United States v. Velasquez
5:11-cr-50075
W.D. Ark.Apr 25, 2022Background
- Defendant Arles Velasquez convicted by jury of: witness tampering (18 U.S.C. §1512(a)(2)(A)), conspiracy to distribute methamphetamine (21 U.S.C. §841), and possession of a firearm by a prohibited person (18 U.S.C. §922(g)).
- Original aggregate sentence was 324 months; court reduced it to 262 months in 2015 after a retroactive Guideline amendment; projected release date November 3, 2029.
- Offense involved an active role in a conspiracy responsible for 5–15 kilograms of methamphetamine and, while in custody, Velasquez arranged an assault on a co‑conspirator he accused of being a “rat.”

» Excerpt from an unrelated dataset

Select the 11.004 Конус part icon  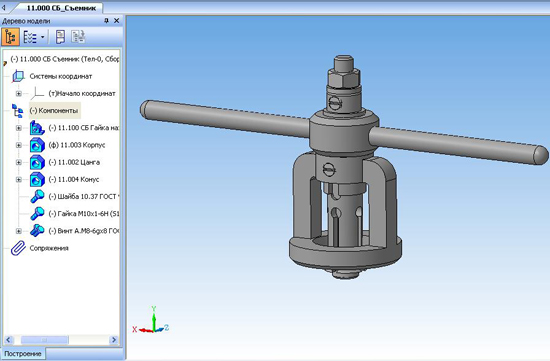tap(37, 180)

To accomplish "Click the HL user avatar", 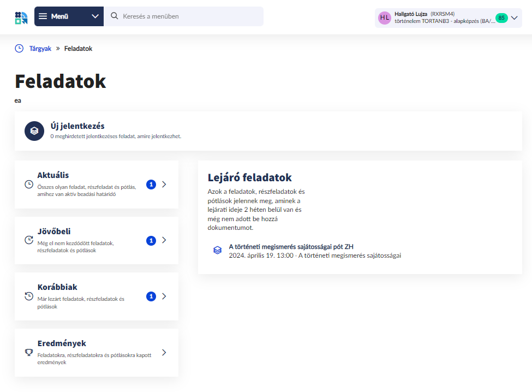I will click(385, 17).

- Velasquez filed a motion under the First Step Act/18 U.S.C. §3582(c) requesting reduction to time served and claimed he exhausted BOP administrative remedies.

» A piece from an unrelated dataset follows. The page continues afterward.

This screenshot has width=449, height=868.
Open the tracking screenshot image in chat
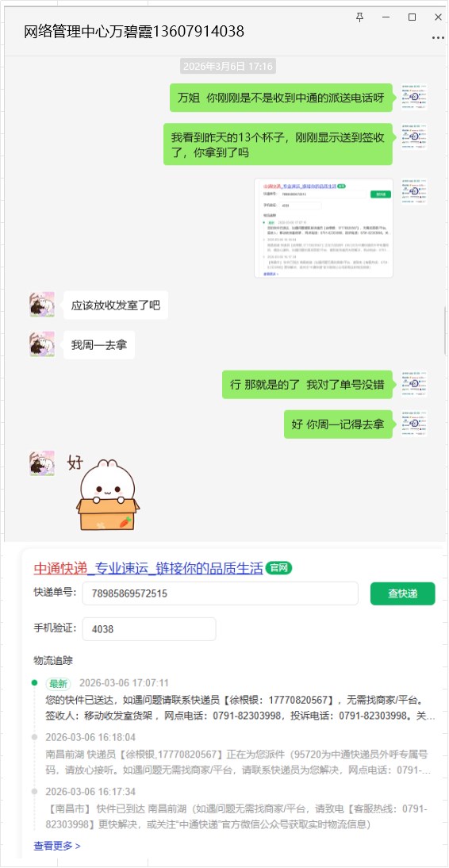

- Court applied the §3582(c) framework (exhaustion, extraordinary/compelling reasons consistent with Sentencing Commission policy statements, and consideration of 18 U.S.C. §3553(a) factors) and denied the motion because §3553(a) factors did not support release.
Issues
| Issue | Plaintiff's Argument | Defendant's Argument | Held |
|---|---|---|---|
| Procedural eligibility (exhaustion) for §3582(c) motion | United States implicitly opposed release; emphasized standards must be met | Velasquez asserted he exhausted BOP remedies | Court proceeded without requiring a response and treated exhaustion as satisfied/claimed; denial was on merits (§3553(a)), not exhaustion |
| Whether extraordinary and compelling reasons justify reduction | Government would not find such reasons shown (no response filed) | Velasquez argued his sentence would be much lower if sentenced today | Court did not grant relief on this ground; analysis focused on §3553(a) factors rather than finding extraordinary/compelling reasons |
| Whether §3553(a) factors warrant reduction to time served | United States: reduction unwarranted given offense seriousness and need to avoid disparity | Velasquez: sentence is excessive under current law/guidelines; asks time served | Denied. Court found the nature, seriousness (5–15 kg meth; arranged assault while in custody), and current guideline range (262–327 months) support the existing 262‑month term |
Key Cases Cited
- No cases with official reporter citations were cited in the opinion.